══ Excerpted records
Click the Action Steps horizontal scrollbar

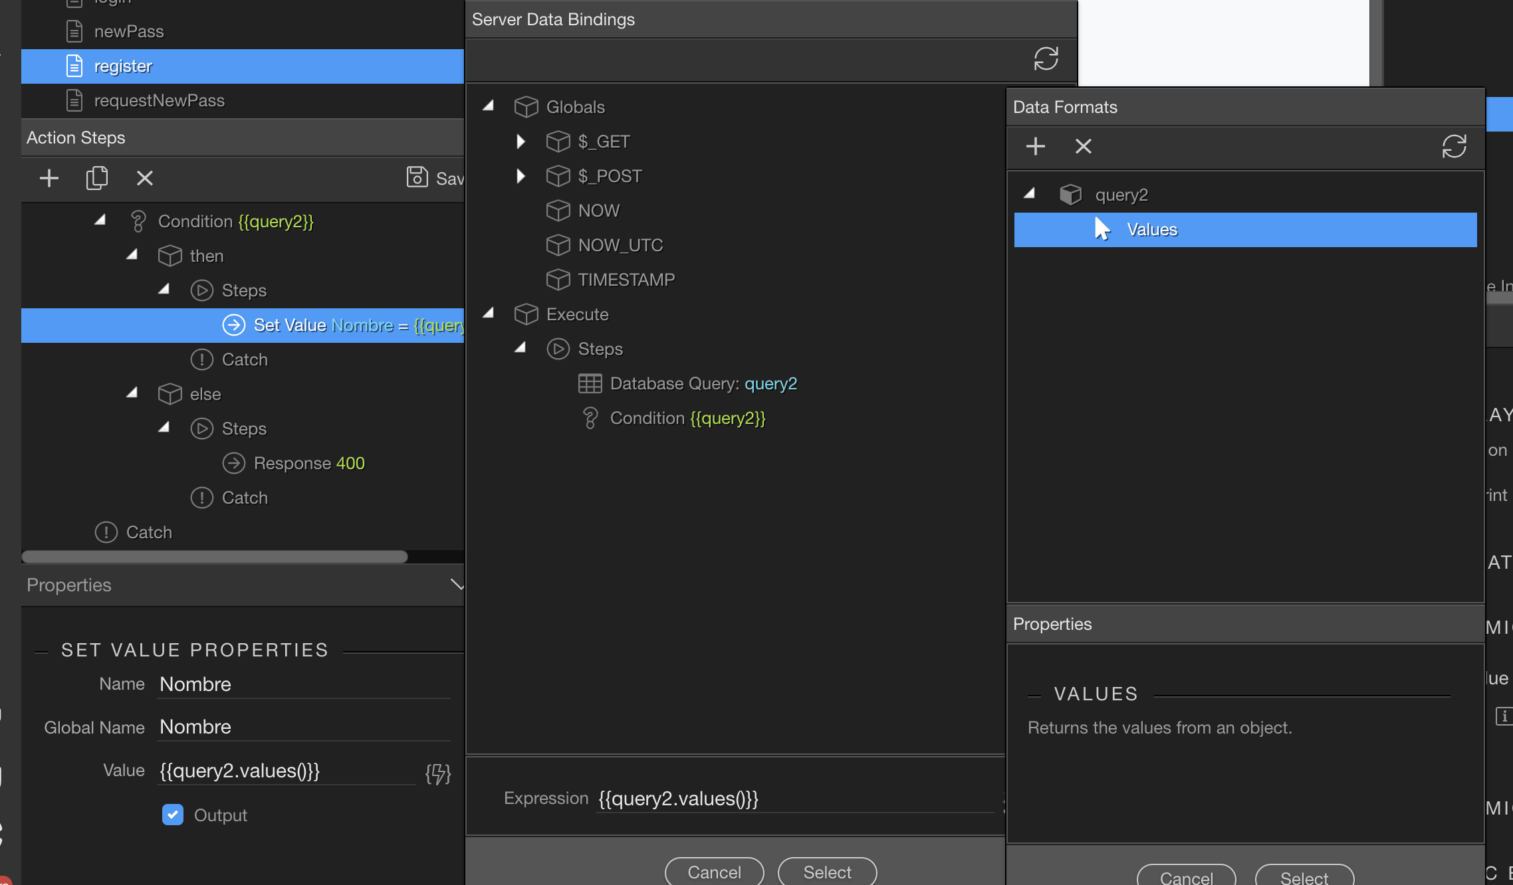(x=215, y=557)
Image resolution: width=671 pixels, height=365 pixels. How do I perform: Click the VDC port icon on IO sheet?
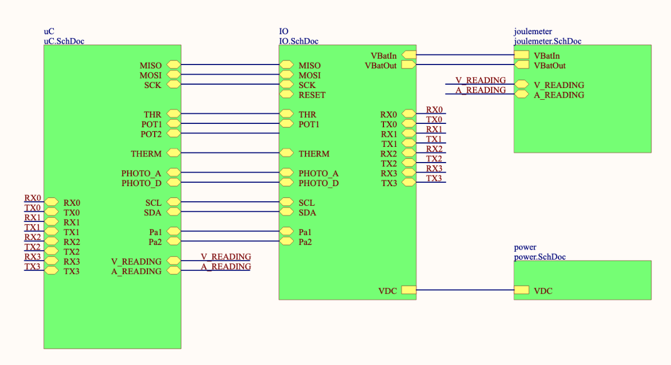pyautogui.click(x=409, y=290)
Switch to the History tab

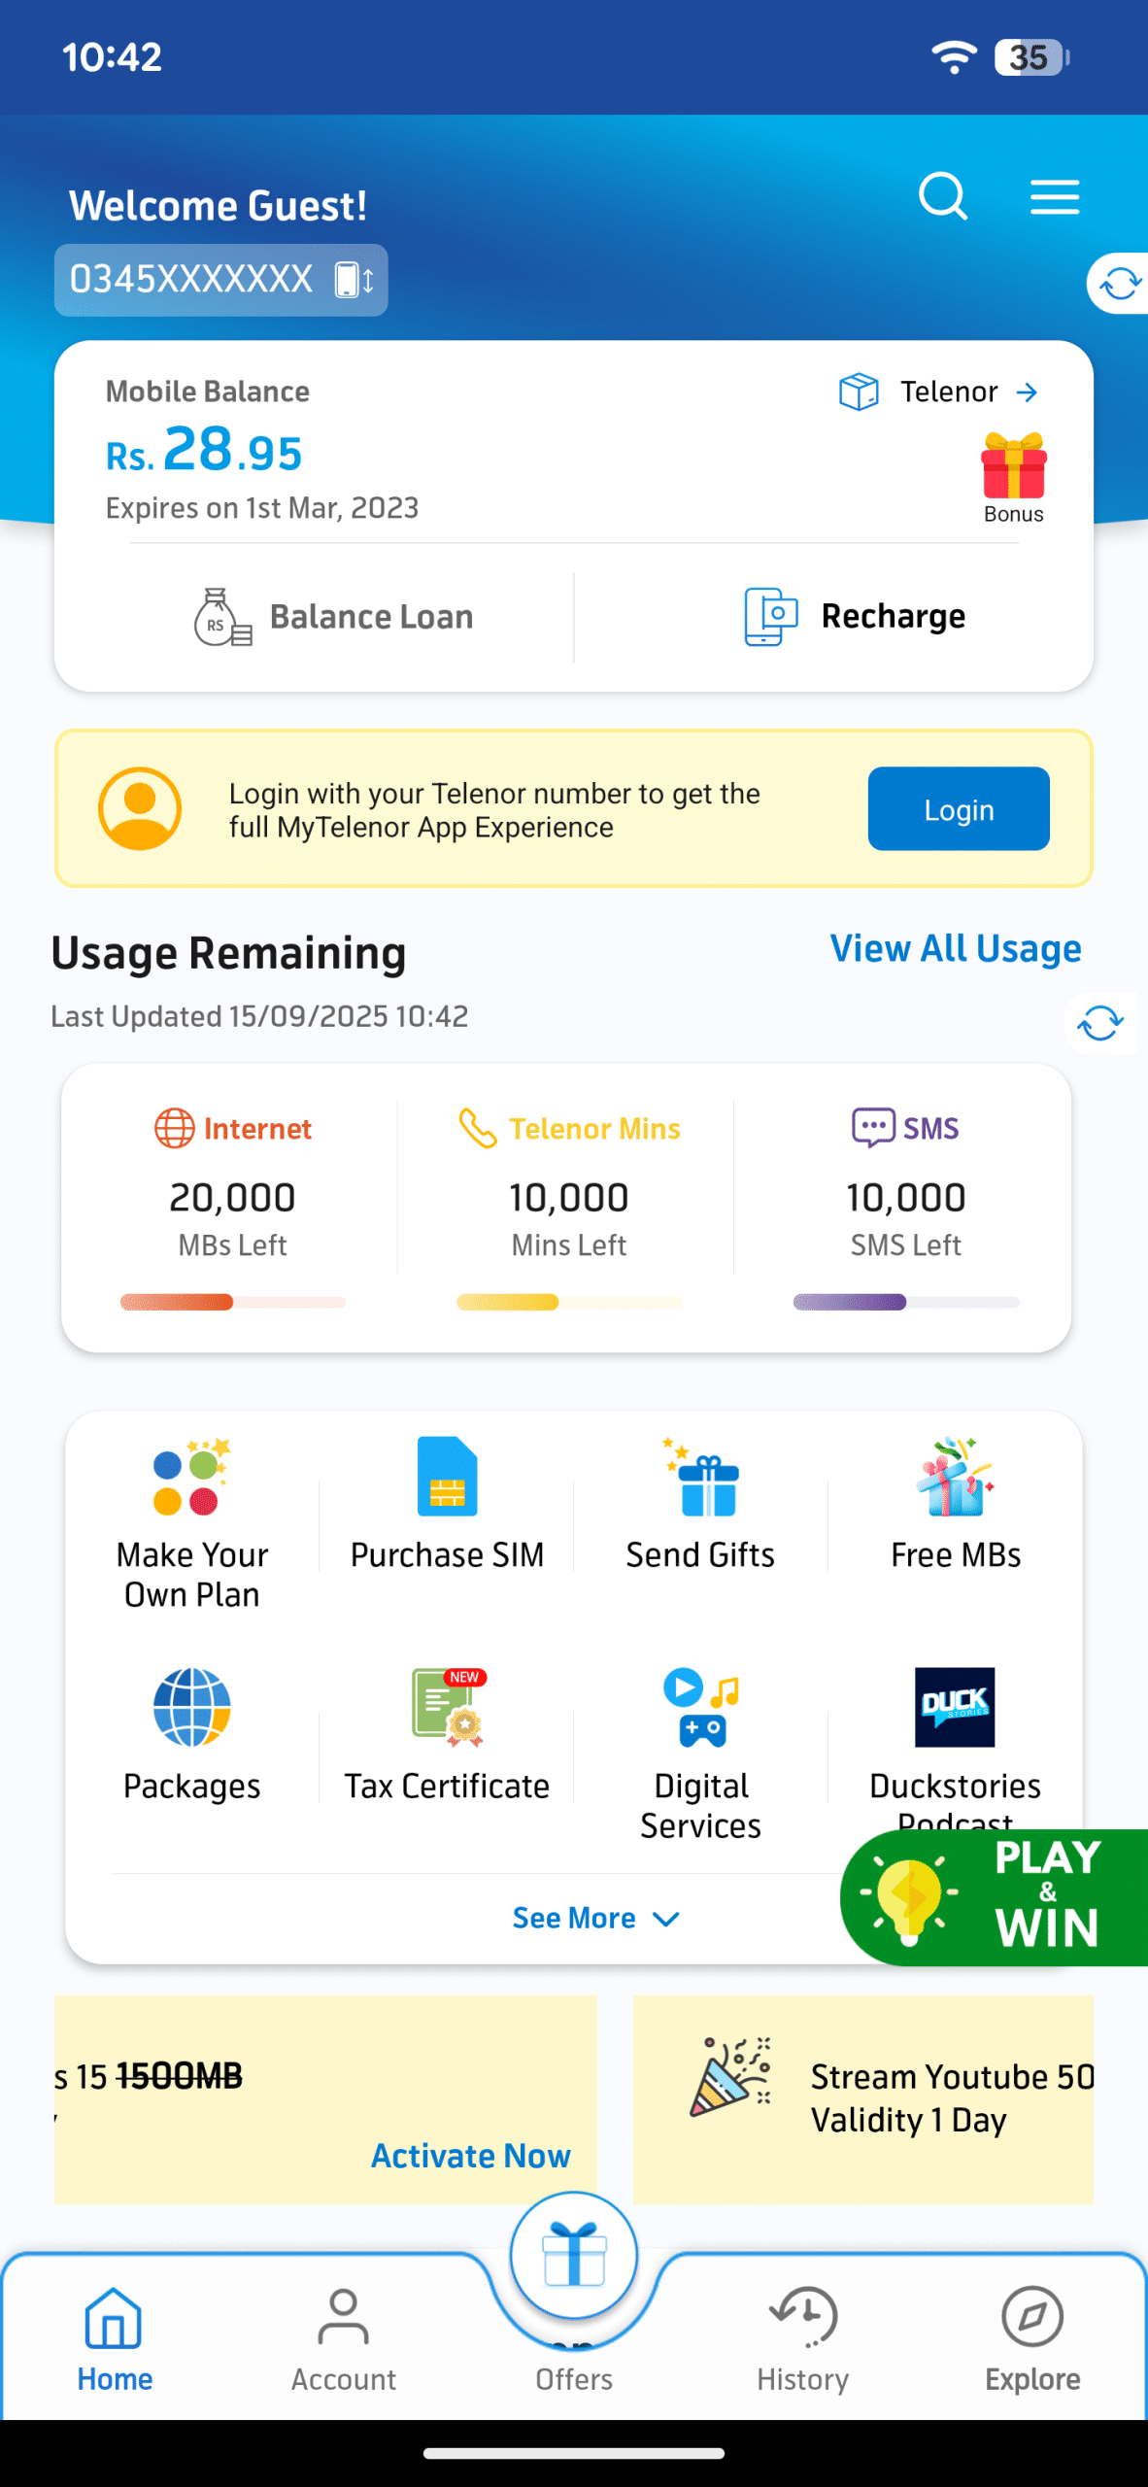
════
- Aim of the task
The answer must be an exact copy of the entries, with the pictures omitted.

- Final answer
Click the Action Steps horizontal scrollbar

(x=215, y=557)
Image resolution: width=671 pixels, height=365 pixels. How do I perform: Click the VDC port icon on IO sheet?
pyautogui.click(x=409, y=290)
Switch to the History tab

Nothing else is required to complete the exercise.